Btrfs raid level for large NAS (8+ 5tb disks)

Question

I'm planning to build a new NAS to store a large amount of media (20tb+). I would like to use btrfs for both the NAS and the backup (might be a separate system, not sure yet)

I want to use raid1 or raid10 to cover disk failure & bit rot
I want to use 1 large file system and 8-15 sub volumes - efficient space usage etc

My issues is - it does not look like raid 6 is up to scratch yet and a single raid1 or raid10 file system will only protect me from a single disk failure - I,m worried that rebuilding my file system after a disk failure with 5tb-10tb sized disks will takes days at least and expose me to total loss with another disk failure. I know I will then still have my backup, but i have the same issues again

what are my options with btrfs for the above scenario
is there any btrfs file system mode for combinng disks that will only loose what files are on that disk if there is a failure ?
can btrfs use a backup file system rather that raid to recover a checksum error ?
what about zfs
what about unraid, flexraid, etc for my scenario ?

Thanks

Kjartan · Accepted Answer · 2014-11-03 07:34:17Z

what about zfs

Hello Shaun,

I can't tell you much about btrfs, it's still on my to-do list. For ZFS, there are a few solutions available, some with graphical interface (they usually offer versions that are free for private use). I've also tested it using command line on Solaris, OpenIndiana and OmniOS, but for ease of use I'd recommend using a special NAS distribution like nexentastor (more business-oriented, less intuitive GUI) or in your case probably FreeNAS (good allrounder, webGUI, free).

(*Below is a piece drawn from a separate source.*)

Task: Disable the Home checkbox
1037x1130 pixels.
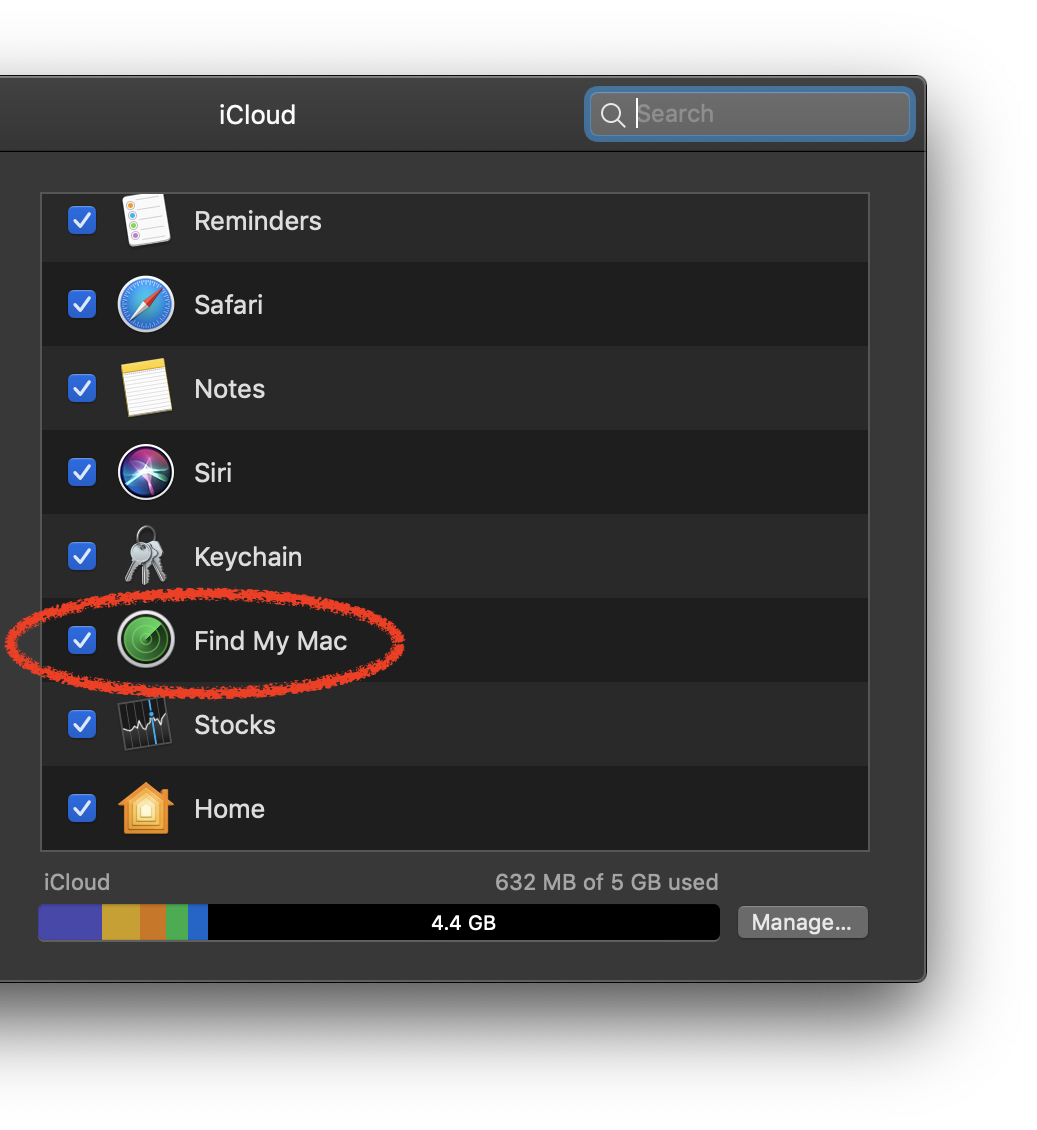Action: (x=82, y=808)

FreeNAS installation is a breeze (e.g. write image to USB stick (I prefer SLC-based chips for better resiliance), stick it onto mainboard, boot, configure network on command line and plug into network - after that, all else is done via web-GUI) and the community is quite lively. AND it has an easy option to install (as an isolated module) a media server (plex media server) and let it see a selected directory or file system, optionally read-only.

And to me most important: you get (almost limitless) snapshots and snapshot-based replication to another box. Meaning: you can introduce a task that periodically makes snapshots and then replicates them to another box. That box doesn't have to be identical, it can be a low-cost system configuration (even based on a different system / OS) that only serves as an archive - or a full-fledged twin.

Now, when it comes to the disk configuration, there are some basic informations required, mainly about the kind of usage: Media files are usualy large, copying them from and to storage one by one is usally no big task for any system. What else will you need? Multiple simultaneous access to different media? Heavily skipping forward / backward? Or basically put: how random is your read access? Same goes for write access. Single-User, storing files and watching from time to time shouldn't be a big deal. A home theater box regularly scanning through all the media on the NAS to build an index for each file, or streaming out to 5 or 50 is a totally different thing. 20 people working on separate projects, editing, cutting and merging media files is another story completely.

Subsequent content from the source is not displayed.